## TASK
Search the material for the word "Biggest" and copy every line in which it occurs.

## DATA EXTRACTS

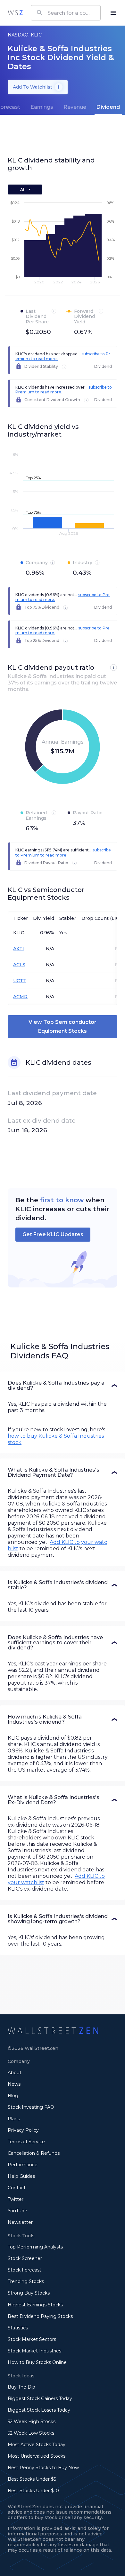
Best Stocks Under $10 (33, 2490)
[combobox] (66, 12)
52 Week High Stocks (31, 2421)
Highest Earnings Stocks (35, 2305)
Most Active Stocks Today (36, 2444)
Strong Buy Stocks (29, 2293)
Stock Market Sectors (32, 2339)
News (14, 2084)
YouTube (17, 2211)
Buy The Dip (21, 2387)
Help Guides (21, 2176)
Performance (23, 2165)
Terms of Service (26, 2142)
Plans (14, 2119)
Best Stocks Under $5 (32, 2479)
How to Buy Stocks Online (37, 2362)
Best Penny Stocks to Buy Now (43, 2467)
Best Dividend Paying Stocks (40, 2316)
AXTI (18, 949)
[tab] (41, 107)
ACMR (20, 997)
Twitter (15, 2199)
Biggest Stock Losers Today (39, 2410)
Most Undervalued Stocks (36, 2456)
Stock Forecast (24, 2270)
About (14, 2072)
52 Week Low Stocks (31, 2433)
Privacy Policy (23, 2130)
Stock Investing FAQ (31, 2107)
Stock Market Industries (34, 2351)
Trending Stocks (26, 2281)
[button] (62, 1385)
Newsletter (20, 2222)
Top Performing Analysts (35, 2247)
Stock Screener (25, 2258)
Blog (13, 2095)
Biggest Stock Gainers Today (40, 2398)
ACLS (19, 965)
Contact (17, 2188)
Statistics (18, 2328)
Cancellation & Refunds (34, 2153)
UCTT (19, 981)
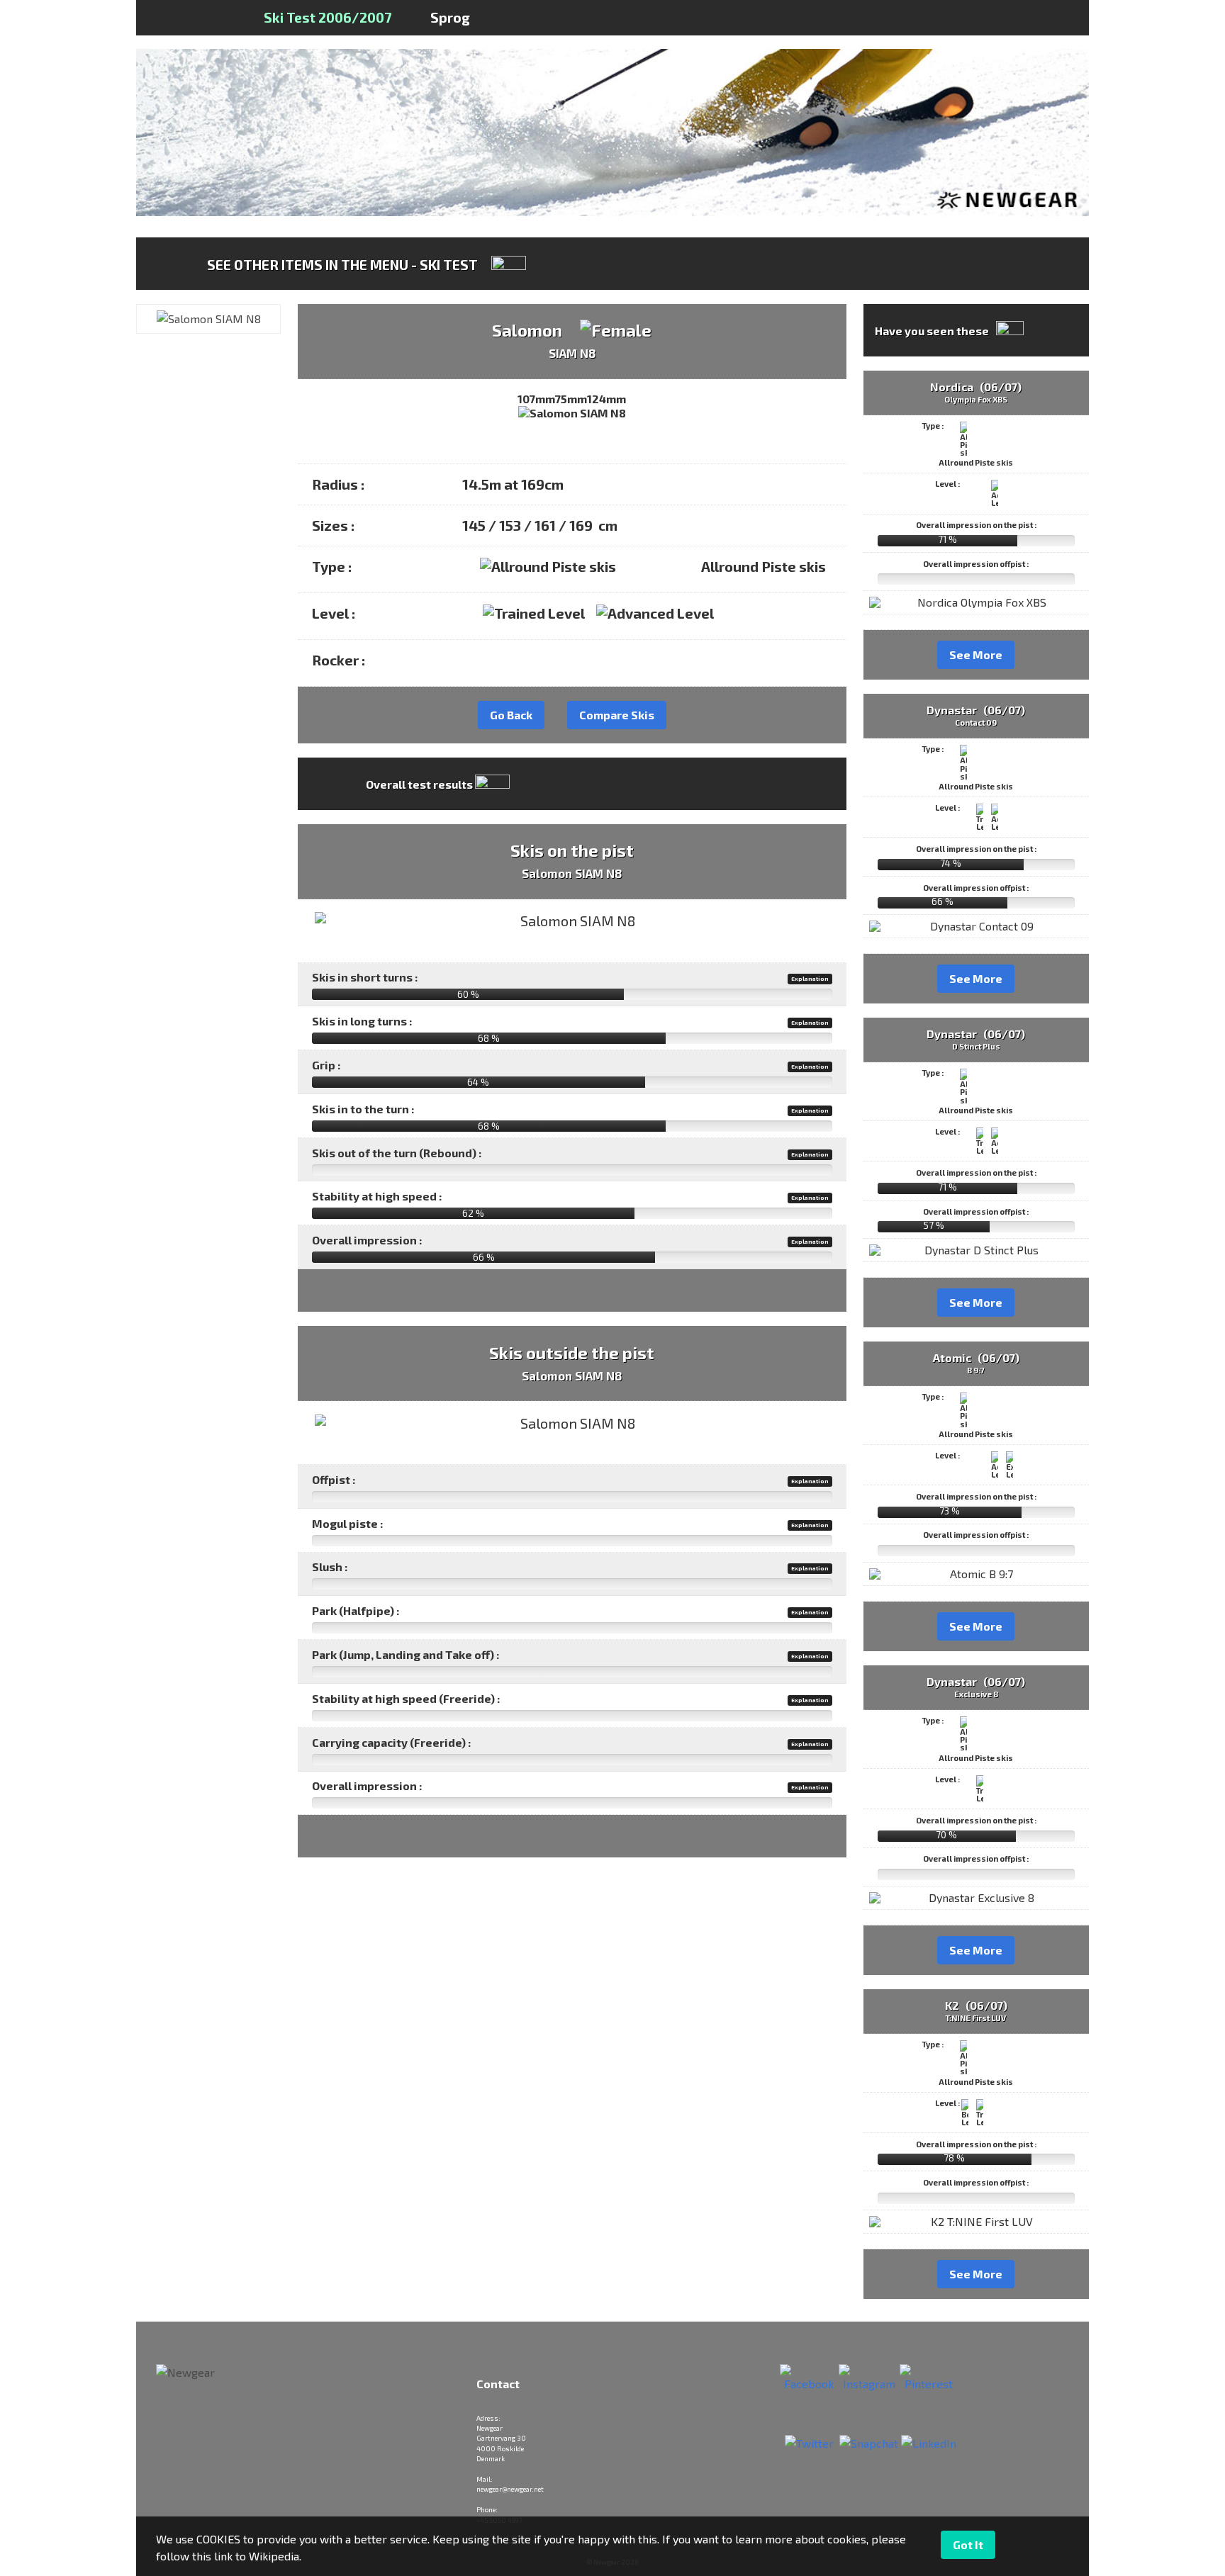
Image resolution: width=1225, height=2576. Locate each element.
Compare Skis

## TASK SOLUTION
Biggest Stock Losers Today (39, 2410)
Biggest Stock Gainers Today (40, 2398)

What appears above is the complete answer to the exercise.